TEXT BLOCK:
Radio ad maker, hall of famer

A line in Simon and Garfunkel’s song “The Sound of Silence” goes: “People talking without speaking, people hearing without listening.”

Sounds like an ad that’s not communicating and an audience that’s ignoring what it is saying.

Tired of seeing ads that just fire away and talk coldly? Try radio. The medium hits it right.

On radio, the announcer does not ‘talk but speaks’ directly to you, on a one-on-one basis.

“Crafted in the same manner, radio ads have the same effect and can be more engaging than any other medium,” says a media director.

Radio ads instantaneously get listeners’ attention because it’s emotion to emotion, talking to the audience personally.

“Without human emotion, not even the flashiest, latest technology in advertising, 3-D and all that jazz can connect to consumers,” a multiawarded radio ad copywriter says.

Radio fills in the emotion where other media cannot.

Warm, not cold, intimate not detached, personal not otherwise, a medium with a heart—that is radio.

PROBLEMS:
1 > Can you repeat, word for word, the part of the radio advertising piece that opens with the words containing "Radio fills in" and closes with "heart—that is radio."?
2 > Can you finish out the next part of the radio advertising piece, picking up after its final sentence?

RECORDED DATA:
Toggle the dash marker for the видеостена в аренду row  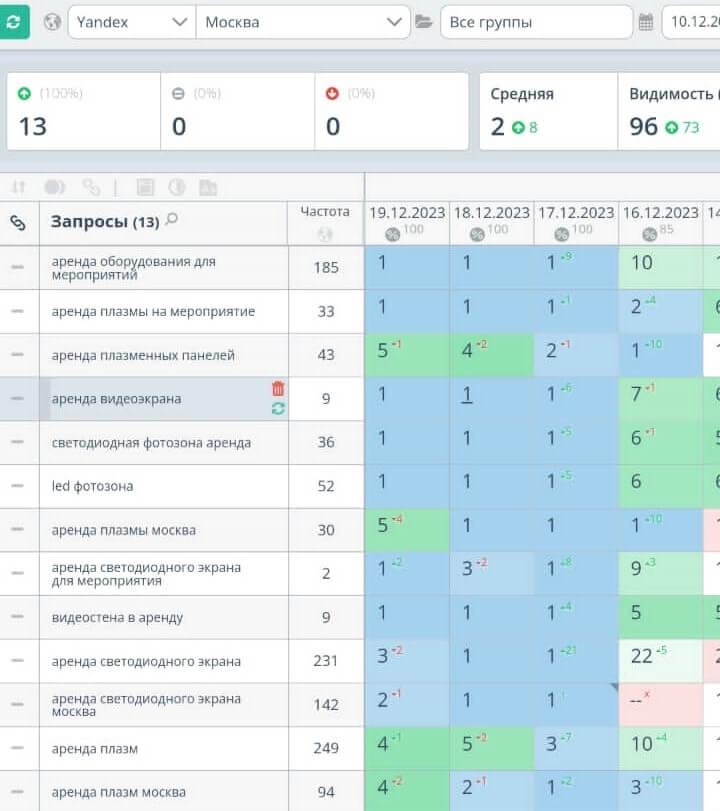tap(17, 618)
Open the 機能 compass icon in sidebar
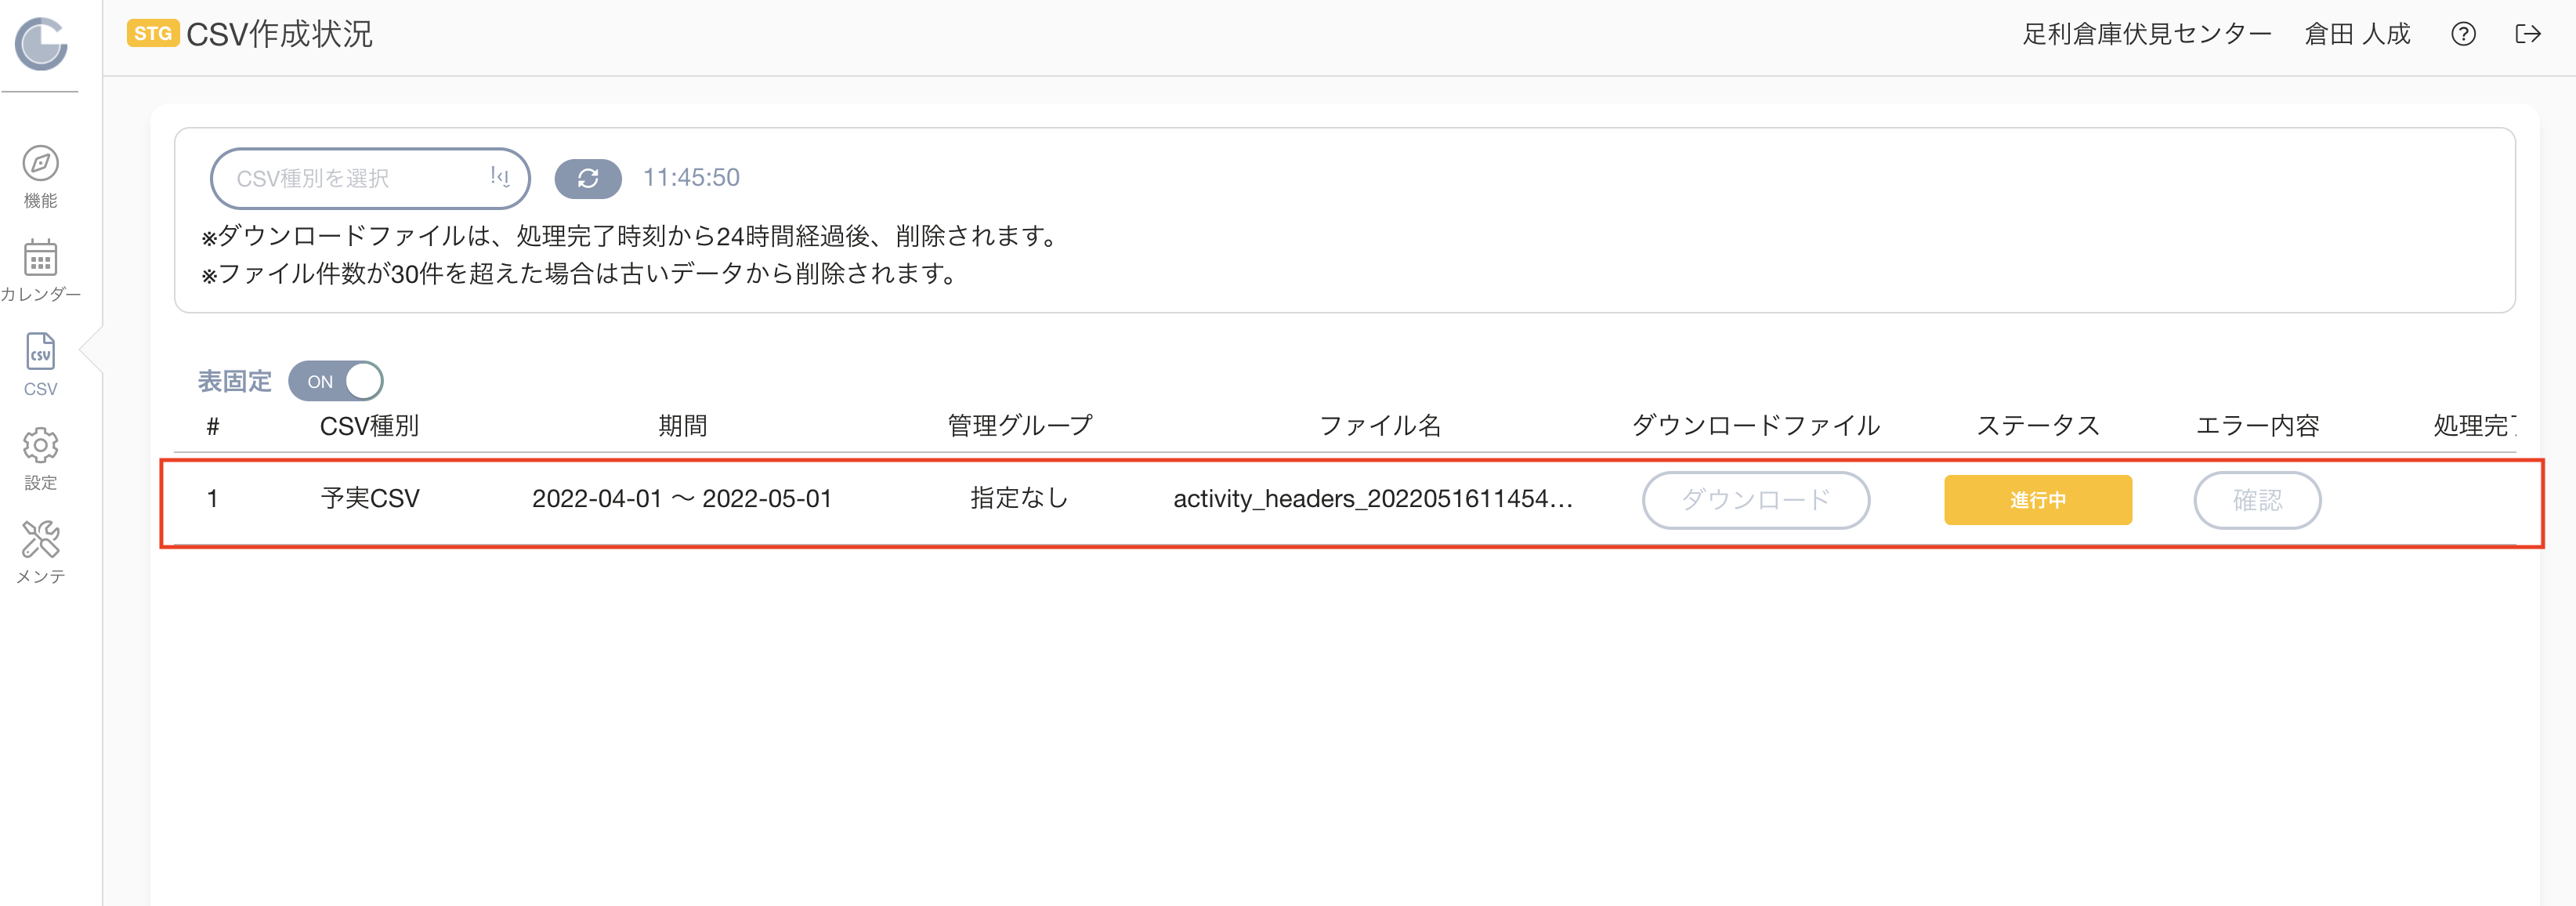The width and height of the screenshot is (2576, 906). pos(40,163)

RESULTS:
1 >
Radio fills in the emotion where other media cannot.

Warm, not cold, intimate not detached, personal not otherwise, a medium with a heart—that is radio.

2 >
KBP [Kapisanan ng Mga Brodkaster sa Pilipinas] reports that radio reach in the Philippines is 98.5 percent of the population, one of the highest in Southeast Asia.

“Not only are many Filipinos tuning in to radio, they also spend much time listening—17.7 hours per week,” it says.

Producing a simple 30-second radio commercial is just a drop in the bucket compared to what advertisers spend on a TV commercial.

“You can have it in the can from P50,000 to P90,000 fully recorded, edited and mixed using a single-voice talent,” a producer says.

And it costs just a fraction of TV ad to air a single radio spot—P5,000 to P7,000 on prime time of top-rating FM stations. The cost is even lower on AM stations.

Radio 101

As in all other ads, a radio ad begins with a script.

It can be a one-off (single campaign) or part of an integrated effort (full-blown advertising) based on a specific theme.

The usual ingredients of a great radio ad are: a creative script rich with witty lines delivered by great voice talents.

Sound effects, music and overall sound design can also make or break a radio ad.

You need a reliable sound studio that can deliver crisp, flawless mixing and editing to soar.

Business Friday interviews Vic Icasas, president and managing Partner of Hit Productions—the Philippines’ most dominant audio production house for the last 20 years.

As everyone knows in the ad industry, Hit produced the Philippines’ first ever Cannes Gold Lion in radio (created by JWT Manila in 2007 for client Lotus Spa).

Winner of 11 incredible times (out of the last 14 years) as 4A’s Audio Production House of the Year, Hit is also a twice winner of Ad Congress’ Production House of the Year award.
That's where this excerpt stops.